### Stated exercise:
Continue the passage on the Birse Community Trust's pinewoods project, starting after its last sentence; the data that follows it is separate.

Birse Community Trust (BCT), as it’s first main project, initiated a three-stage process to try and resolve this situation.

Firstly, the ancient Commonty rights would be vested in the BCT to benefit the local community.

Secondly, on the basis of these rights, BCT would reach an agreement with the owners of the solum and the sporting rights over the management of the pinewoods.

Thirdly, through this agreement, BCT would manage the pinewoods with funding from the Government’s Forestry Commission Woodland Grant Scheme and from the Millennium Commission through the Millennium Forest for Scotland Initiative.

These proposals arose in the first instance from the willingness of the Farquharsons of Finzean and Cochrans of Balfour in particular, to convey their acknowledged rights to BCT as a gift to the community to mark the Millennium. The proposals would also not have been possible without the willingness of the honourable Charles Pearson and the Nicol brothers to try and achieve a satisfactory agreement.

### Data block:
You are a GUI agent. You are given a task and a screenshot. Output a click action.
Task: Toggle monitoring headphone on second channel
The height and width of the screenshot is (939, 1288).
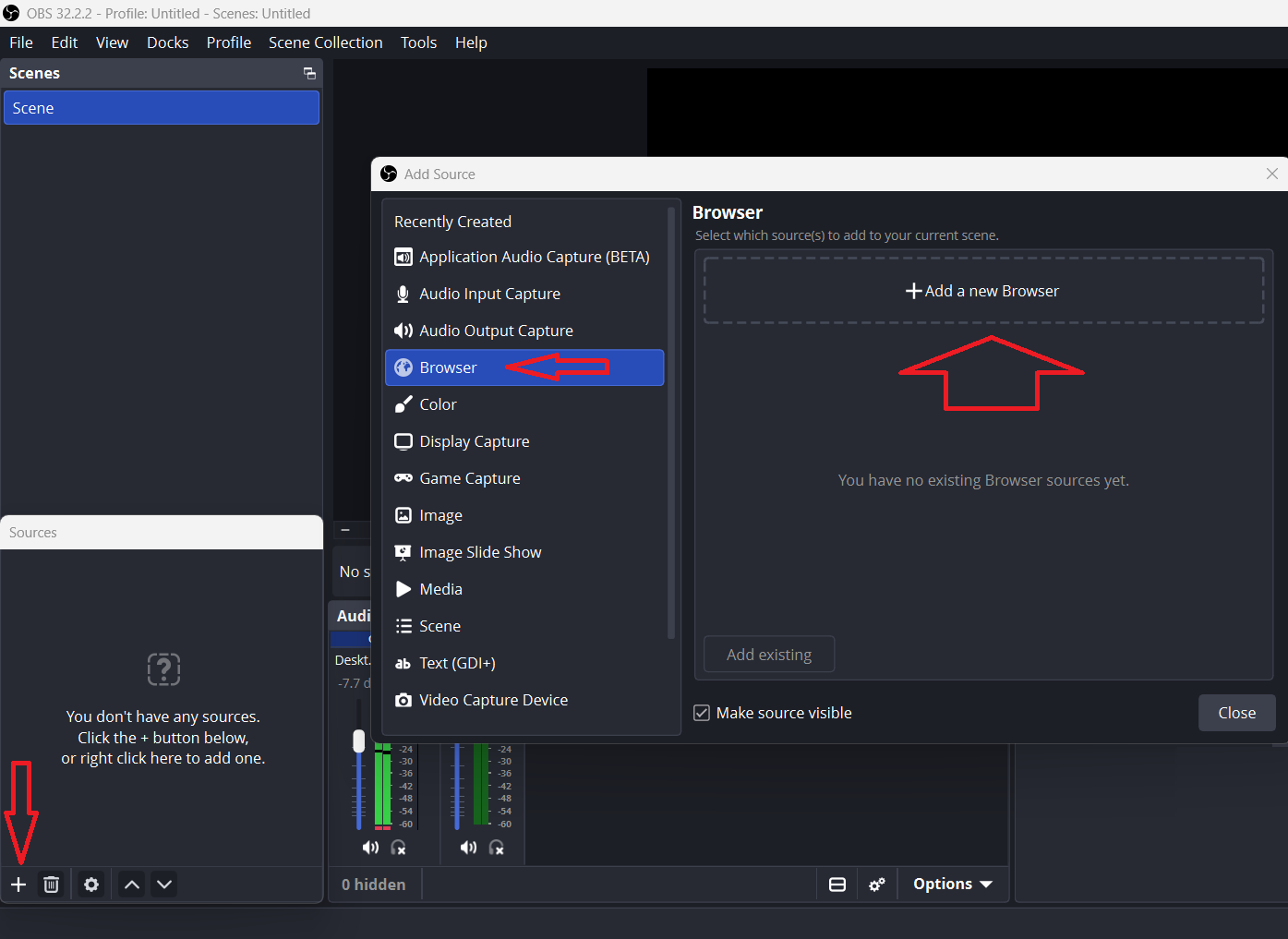(497, 848)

### Output of the task:
Delivering the three-stage process was much more difficult than anyone imagined and therefore took much longer than expected – over three years. However, in the end and still in a spirit of local co-operation, the BCT, the Honourable Charles Pearson and the Nicol brothers reached an historic settlement over the Commonty. As a result, BCT with its Commonty rights and the Forestry Commission and Millennium Forest funding, has now started to manage the Commonty pinewoods through the North Hill Agreement that BCT signed on the 19th January 1999 with the Honourable Charles Pearson and the Nicol brothers as owners of the solum and sporting rights.

Further Information

BCT can be contacted at the following address:
Birse Community Trust,
The Old School,
Finzean,
Banchory AB31 6NY,
Scotland, UK.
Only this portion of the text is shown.